Don Mariano Rajoy está muy contento. Uno de los grandes desafíos previsibles a los que se tenía que enfrentar en su mandato era el relevo en la jefatura del Estado y está saliendo bien. Razonablemente bien. La sucesión se está haciendo sin sobresaltos. Los republicanos hablan mucho, pero dentro de un orden, como quiere siempre el poder. Y en la calle hay tranquilidad, con algunas manifestaciones, pero siempre pacíficas y festivas. Diríase que el republicanismo se limita a cubrir el expediente, sin poner en peligro al régimen. Por eso el presidente está satisfecho y dijo que el proceso está siendo una muestra de transparencia y consenso institucional. No todo es mérito del Gobierno, pero muchas felicidades.
Es una pena que tan rutilante consenso se vea mermado por algunos episodios menores, alguno de ellos pueblerino. Pienso, por ejemplo, en el Ayuntamiento de Gerona que, puesto a dar la nota discordante, se preocupó de decir que el título de príncipe de Gerona «no representa a la ciudad». Lo podían haber dicho cuando don Felipe acudía a las reuniones de la fundación que lleva ese nombre y que algún realce dio a la ciudad catalana. Pero no. Lo hacen ahora, que es cuando suponen que su acuerdo hace daño a quien representará a partir de mañana la unidad nacional.
Y pienso, sobre todo, en el feo que ayer se le hizo al Senado al negarse el Gobierno a defender allí la Ley de Abdicación. Y encima, con la petulancia del vicepresidente, don Juan José Lucas, que aportó un argumento tan contundente como este: «Todo lo que hace el Gobierno lo hace bien». Hombre, señor Lucas, todo, lo que se dice todo, no. Esto, concretamente, estuvo mal hecho. ¿Qué trabajo le costaba a Rajoy hacer un resumen de su discurso en el Congreso o darle una pequeña vuelta y cumplir debidamente con la estética parlamentaria? Pues debía costar mucho trabajo, porque no lo hizo. No hubo quien defendiera en el Senado, en nombre del Gobierno, la ley que permite una abdicación real y la proclamación de un nuevo rey.

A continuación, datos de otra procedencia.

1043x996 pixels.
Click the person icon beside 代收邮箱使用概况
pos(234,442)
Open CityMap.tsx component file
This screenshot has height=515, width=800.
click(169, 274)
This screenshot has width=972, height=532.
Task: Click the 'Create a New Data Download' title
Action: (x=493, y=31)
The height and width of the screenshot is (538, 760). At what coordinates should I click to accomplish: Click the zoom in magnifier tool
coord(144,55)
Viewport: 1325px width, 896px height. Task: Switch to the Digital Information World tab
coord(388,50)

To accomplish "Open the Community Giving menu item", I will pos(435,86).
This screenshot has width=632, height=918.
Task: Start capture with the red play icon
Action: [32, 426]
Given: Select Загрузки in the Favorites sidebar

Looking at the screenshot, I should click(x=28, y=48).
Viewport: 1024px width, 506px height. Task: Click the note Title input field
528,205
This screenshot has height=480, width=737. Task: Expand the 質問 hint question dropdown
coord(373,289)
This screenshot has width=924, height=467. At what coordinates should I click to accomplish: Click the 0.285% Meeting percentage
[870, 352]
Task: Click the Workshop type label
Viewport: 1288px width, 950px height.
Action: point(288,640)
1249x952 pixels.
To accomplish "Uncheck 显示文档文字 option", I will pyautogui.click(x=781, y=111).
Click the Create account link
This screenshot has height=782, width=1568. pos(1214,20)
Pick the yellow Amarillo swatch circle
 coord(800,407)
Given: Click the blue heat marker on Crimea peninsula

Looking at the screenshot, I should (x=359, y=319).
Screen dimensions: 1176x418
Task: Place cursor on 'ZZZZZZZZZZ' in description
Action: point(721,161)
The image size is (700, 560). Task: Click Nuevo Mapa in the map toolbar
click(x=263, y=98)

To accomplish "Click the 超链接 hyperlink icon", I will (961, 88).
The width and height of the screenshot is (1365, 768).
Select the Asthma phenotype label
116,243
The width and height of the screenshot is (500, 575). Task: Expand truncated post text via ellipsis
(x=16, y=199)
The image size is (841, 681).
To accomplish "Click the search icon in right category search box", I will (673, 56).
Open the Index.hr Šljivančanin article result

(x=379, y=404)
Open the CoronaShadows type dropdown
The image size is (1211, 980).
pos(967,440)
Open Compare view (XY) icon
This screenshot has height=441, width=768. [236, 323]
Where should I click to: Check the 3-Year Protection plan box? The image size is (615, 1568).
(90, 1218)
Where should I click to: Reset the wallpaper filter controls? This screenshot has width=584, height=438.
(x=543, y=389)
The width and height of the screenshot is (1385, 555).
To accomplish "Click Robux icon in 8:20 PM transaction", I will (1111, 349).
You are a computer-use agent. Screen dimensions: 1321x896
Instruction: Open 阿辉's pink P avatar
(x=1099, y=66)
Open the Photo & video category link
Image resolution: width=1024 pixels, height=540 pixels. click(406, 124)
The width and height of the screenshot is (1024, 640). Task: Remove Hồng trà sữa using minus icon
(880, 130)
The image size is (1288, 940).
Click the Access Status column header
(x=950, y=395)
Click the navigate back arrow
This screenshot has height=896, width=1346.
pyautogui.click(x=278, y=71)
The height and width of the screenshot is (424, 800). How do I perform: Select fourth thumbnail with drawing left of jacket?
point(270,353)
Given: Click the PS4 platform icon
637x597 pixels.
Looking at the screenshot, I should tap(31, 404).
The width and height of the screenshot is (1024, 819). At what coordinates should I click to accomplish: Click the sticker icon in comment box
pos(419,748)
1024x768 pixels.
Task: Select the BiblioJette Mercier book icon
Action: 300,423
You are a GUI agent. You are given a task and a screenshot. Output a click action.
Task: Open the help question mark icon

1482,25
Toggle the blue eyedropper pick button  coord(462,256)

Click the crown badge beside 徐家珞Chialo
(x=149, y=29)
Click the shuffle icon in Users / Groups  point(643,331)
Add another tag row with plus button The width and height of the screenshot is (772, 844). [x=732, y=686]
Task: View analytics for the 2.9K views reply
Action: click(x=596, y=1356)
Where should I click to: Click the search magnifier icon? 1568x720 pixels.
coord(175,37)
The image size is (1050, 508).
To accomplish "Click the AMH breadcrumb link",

Es un detalle menor, como queda anotado. No puso en peligro la aprobación de la norma. Pero es un menosprecio: se acabó de confirmar que el Senado es una institución prescindible, que no merece el pequeñísimo esfuerzo de los gobernantes. Y es un menosprecio a la propia Ley de Abdicación, que ayer parecía un papelín de segunda clase que hay que despachar y echar fuera de una vez. Y esto lo hizo el Gobierno, que en este caso merece ser calificado como vago que aplica la ley del mínimo esfuerzo. En cambio, quienes se quieren cargar la ley, republicanos e independentistas, esos no se callan ni se cansan de repetir sus razones. Espero que no sea un síntoma de lo que vamos a ver en este país.